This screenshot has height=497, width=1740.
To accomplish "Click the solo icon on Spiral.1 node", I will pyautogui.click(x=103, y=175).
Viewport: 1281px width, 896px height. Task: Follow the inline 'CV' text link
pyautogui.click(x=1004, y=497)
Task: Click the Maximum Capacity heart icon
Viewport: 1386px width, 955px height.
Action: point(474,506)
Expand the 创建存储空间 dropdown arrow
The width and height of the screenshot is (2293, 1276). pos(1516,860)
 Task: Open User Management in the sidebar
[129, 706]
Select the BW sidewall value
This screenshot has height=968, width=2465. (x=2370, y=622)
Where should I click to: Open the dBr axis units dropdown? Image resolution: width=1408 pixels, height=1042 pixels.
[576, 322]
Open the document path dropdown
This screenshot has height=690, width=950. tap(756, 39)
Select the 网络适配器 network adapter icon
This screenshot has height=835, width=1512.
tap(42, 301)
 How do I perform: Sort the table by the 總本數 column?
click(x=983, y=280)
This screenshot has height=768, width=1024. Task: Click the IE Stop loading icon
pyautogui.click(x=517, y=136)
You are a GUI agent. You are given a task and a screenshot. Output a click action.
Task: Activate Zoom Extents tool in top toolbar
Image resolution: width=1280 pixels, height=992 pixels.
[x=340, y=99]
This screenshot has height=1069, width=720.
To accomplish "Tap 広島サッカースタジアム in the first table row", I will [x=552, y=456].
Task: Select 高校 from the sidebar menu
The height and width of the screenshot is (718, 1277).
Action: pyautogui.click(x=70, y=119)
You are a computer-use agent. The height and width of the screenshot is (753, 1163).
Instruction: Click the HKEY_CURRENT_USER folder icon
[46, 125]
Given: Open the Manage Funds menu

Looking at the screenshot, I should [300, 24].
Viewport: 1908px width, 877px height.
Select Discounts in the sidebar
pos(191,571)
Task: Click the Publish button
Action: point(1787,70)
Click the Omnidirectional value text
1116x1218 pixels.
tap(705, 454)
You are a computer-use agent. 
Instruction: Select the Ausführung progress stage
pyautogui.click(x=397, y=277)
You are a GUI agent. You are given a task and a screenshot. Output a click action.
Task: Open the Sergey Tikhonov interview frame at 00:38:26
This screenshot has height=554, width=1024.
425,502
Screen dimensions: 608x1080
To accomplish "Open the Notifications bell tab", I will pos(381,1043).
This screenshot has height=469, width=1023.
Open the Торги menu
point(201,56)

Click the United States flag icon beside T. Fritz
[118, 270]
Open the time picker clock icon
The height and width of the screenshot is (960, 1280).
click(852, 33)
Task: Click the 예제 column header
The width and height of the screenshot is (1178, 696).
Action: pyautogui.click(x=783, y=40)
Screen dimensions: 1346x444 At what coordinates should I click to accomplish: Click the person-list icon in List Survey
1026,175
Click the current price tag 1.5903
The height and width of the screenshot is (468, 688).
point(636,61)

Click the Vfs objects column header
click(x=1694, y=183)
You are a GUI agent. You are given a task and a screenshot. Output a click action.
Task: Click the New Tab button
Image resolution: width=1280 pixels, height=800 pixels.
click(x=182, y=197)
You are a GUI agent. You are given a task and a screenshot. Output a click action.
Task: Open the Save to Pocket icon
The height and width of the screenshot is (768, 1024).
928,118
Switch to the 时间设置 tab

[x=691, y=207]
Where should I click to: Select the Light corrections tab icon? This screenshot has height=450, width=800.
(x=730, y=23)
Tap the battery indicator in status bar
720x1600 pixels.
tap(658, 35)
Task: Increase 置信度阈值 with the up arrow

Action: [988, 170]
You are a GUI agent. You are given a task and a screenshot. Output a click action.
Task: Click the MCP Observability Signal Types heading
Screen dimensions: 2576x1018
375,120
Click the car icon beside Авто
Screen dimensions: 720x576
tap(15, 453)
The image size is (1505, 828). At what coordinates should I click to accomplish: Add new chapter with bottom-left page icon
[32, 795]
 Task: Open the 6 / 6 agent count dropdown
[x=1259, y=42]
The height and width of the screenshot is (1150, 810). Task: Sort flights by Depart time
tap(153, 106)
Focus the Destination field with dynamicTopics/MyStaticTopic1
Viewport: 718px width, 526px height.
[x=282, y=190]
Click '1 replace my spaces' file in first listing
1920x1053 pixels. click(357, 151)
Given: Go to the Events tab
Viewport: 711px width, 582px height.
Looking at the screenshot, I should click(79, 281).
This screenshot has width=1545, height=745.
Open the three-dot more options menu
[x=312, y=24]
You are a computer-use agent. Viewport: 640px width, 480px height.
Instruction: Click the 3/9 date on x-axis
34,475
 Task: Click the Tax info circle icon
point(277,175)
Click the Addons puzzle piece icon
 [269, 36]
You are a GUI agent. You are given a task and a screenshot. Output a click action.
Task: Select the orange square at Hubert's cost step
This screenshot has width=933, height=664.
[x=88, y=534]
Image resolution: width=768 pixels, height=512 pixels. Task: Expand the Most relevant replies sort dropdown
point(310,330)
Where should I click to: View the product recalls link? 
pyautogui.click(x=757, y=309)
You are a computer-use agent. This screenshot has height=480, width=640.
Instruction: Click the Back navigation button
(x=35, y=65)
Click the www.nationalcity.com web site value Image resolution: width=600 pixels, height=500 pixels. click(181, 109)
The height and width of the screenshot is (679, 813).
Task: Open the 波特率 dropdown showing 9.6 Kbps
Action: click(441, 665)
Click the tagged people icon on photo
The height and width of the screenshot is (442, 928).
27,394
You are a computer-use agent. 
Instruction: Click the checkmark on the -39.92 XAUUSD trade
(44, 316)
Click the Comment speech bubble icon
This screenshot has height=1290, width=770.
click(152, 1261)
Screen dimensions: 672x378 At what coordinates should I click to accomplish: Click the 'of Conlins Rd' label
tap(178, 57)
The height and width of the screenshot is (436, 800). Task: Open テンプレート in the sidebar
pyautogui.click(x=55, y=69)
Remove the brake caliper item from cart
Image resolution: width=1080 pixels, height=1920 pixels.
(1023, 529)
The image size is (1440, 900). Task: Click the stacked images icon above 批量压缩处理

_WHAT TO DO_
A word-for-word copy of all the entries above is required.

_WRITTEN ANSWER_
This screenshot has height=497, width=1740.
To accomplish "Click the solo icon on Spiral.1 node", I will pyautogui.click(x=103, y=175).
Viewport: 1281px width, 896px height. Task: Follow the inline 'CV' text link
pyautogui.click(x=1004, y=497)
Task: Click the Maximum Capacity heart icon
Viewport: 1386px width, 955px height.
Action: point(474,506)
Expand the 创建存储空间 dropdown arrow
The width and height of the screenshot is (2293, 1276). pos(1516,860)
 Task: Open User Management in the sidebar
[129, 706]
Select the BW sidewall value
This screenshot has height=968, width=2465. (x=2370, y=622)
Where should I click to: Open the dBr axis units dropdown? Image resolution: width=1408 pixels, height=1042 pixels.
[576, 322]
Open the document path dropdown
This screenshot has height=690, width=950. tap(756, 39)
Select the 网络适配器 network adapter icon
This screenshot has height=835, width=1512.
tap(42, 301)
 How do I perform: Sort the table by the 總本數 column?
click(x=983, y=280)
This screenshot has height=768, width=1024. Task: Click the IE Stop loading icon
pyautogui.click(x=517, y=136)
You are a GUI agent. You are given a task and a screenshot. Output a click action.
Task: Activate Zoom Extents tool in top toolbar
Image resolution: width=1280 pixels, height=992 pixels.
[x=340, y=99]
This screenshot has height=1069, width=720.
To accomplish "Tap 広島サッカースタジアム in the first table row", I will [x=552, y=456].
Task: Select 高校 from the sidebar menu
The height and width of the screenshot is (718, 1277).
Action: pyautogui.click(x=70, y=119)
You are a computer-use agent. The height and width of the screenshot is (753, 1163).
Instruction: Click the HKEY_CURRENT_USER folder icon
[46, 125]
Given: Open the Manage Funds menu

Looking at the screenshot, I should [300, 24].
Viewport: 1908px width, 877px height.
Select Discounts in the sidebar
pos(191,571)
Task: Click the Publish button
Action: point(1787,70)
Click the Omnidirectional value text
1116x1218 pixels.
tap(705, 454)
You are a computer-use agent. 
Instruction: Select the Ausführung progress stage
pyautogui.click(x=397, y=277)
You are a GUI agent. You are given a task and a screenshot. Output a click action.
Task: Open the Sergey Tikhonov interview frame at 00:38:26
This screenshot has height=554, width=1024.
425,502
Screen dimensions: 608x1080
To accomplish "Open the Notifications bell tab", I will pos(381,1043).
This screenshot has height=469, width=1023.
Open the Торги menu
point(201,56)

Click the United States flag icon beside T. Fritz
[118, 270]
Open the time picker clock icon
The height and width of the screenshot is (960, 1280).
click(852, 33)
Task: Click the 예제 column header
The width and height of the screenshot is (1178, 696).
Action: pyautogui.click(x=783, y=40)
Screen dimensions: 1346x444 At what coordinates should I click to accomplish: Click the person-list icon in List Survey
1026,175
Click the current price tag 1.5903
The height and width of the screenshot is (468, 688).
point(636,61)

Click the Vfs objects column header
click(x=1694, y=183)
You are a GUI agent. You are given a task and a screenshot. Output a click action.
Task: Click the New Tab button
Image resolution: width=1280 pixels, height=800 pixels.
click(x=182, y=197)
You are a GUI agent. You are given a task and a screenshot. Output a click action.
Task: Open the Save to Pocket icon
The height and width of the screenshot is (768, 1024).
928,118
Switch to the 时间设置 tab

[x=691, y=207]
Where should I click to: Select the Light corrections tab icon? This screenshot has height=450, width=800.
(x=730, y=23)
Tap the battery indicator in status bar
720x1600 pixels.
tap(658, 35)
Task: Increase 置信度阈值 with the up arrow

Action: [988, 170]
You are a GUI agent. You are given a task and a screenshot. Output a click action.
Task: Click the MCP Observability Signal Types heading
Screen dimensions: 2576x1018
375,120
Click the car icon beside Авто
Screen dimensions: 720x576
tap(15, 453)
The image size is (1505, 828). At what coordinates should I click to accomplish: Add new chapter with bottom-left page icon
[32, 795]
 Task: Open the 6 / 6 agent count dropdown
[x=1259, y=42]
The height and width of the screenshot is (1150, 810). Task: Sort flights by Depart time
tap(153, 106)
Focus the Destination field with dynamicTopics/MyStaticTopic1
Viewport: 718px width, 526px height.
[x=282, y=190]
Click '1 replace my spaces' file in first listing
1920x1053 pixels. click(357, 151)
Given: Go to the Events tab
Viewport: 711px width, 582px height.
Looking at the screenshot, I should click(79, 281).
This screenshot has width=1545, height=745.
Open the three-dot more options menu
[x=312, y=24]
You are a computer-use agent. Viewport: 640px width, 480px height.
Instruction: Click the 3/9 date on x-axis
34,475
 Task: Click the Tax info circle icon
point(277,175)
Click the Addons puzzle piece icon
 [269, 36]
You are a GUI agent. You are given a task and a screenshot. Output a click action.
Task: Select the orange square at Hubert's cost step
This screenshot has width=933, height=664.
[x=88, y=534]
Image resolution: width=768 pixels, height=512 pixels. Task: Expand the Most relevant replies sort dropdown
point(310,330)
Where should I click to: View the product recalls link? 
pyautogui.click(x=757, y=309)
You are a computer-use agent. This screenshot has height=480, width=640.
Instruction: Click the Back navigation button
(x=35, y=65)
Click the www.nationalcity.com web site value Image resolution: width=600 pixels, height=500 pixels. click(181, 109)
The height and width of the screenshot is (679, 813).
Task: Open the 波特率 dropdown showing 9.6 Kbps
Action: click(441, 665)
Click the tagged people icon on photo
The height and width of the screenshot is (442, 928).
27,394
You are a computer-use agent. 
Instruction: Click the checkmark on the -39.92 XAUUSD trade
(44, 316)
Click the Comment speech bubble icon
This screenshot has height=1290, width=770.
click(152, 1261)
Screen dimensions: 672x378 At what coordinates should I click to accomplish: Click the 'of Conlins Rd' label
tap(178, 57)
The height and width of the screenshot is (436, 800). Task: Open テンプレート in the sidebar
pyautogui.click(x=55, y=69)
Remove the brake caliper item from cart
Image resolution: width=1080 pixels, height=1920 pixels.
(1023, 529)
The image size is (1440, 900). Task: Click the stacked images icon above 批量压缩处理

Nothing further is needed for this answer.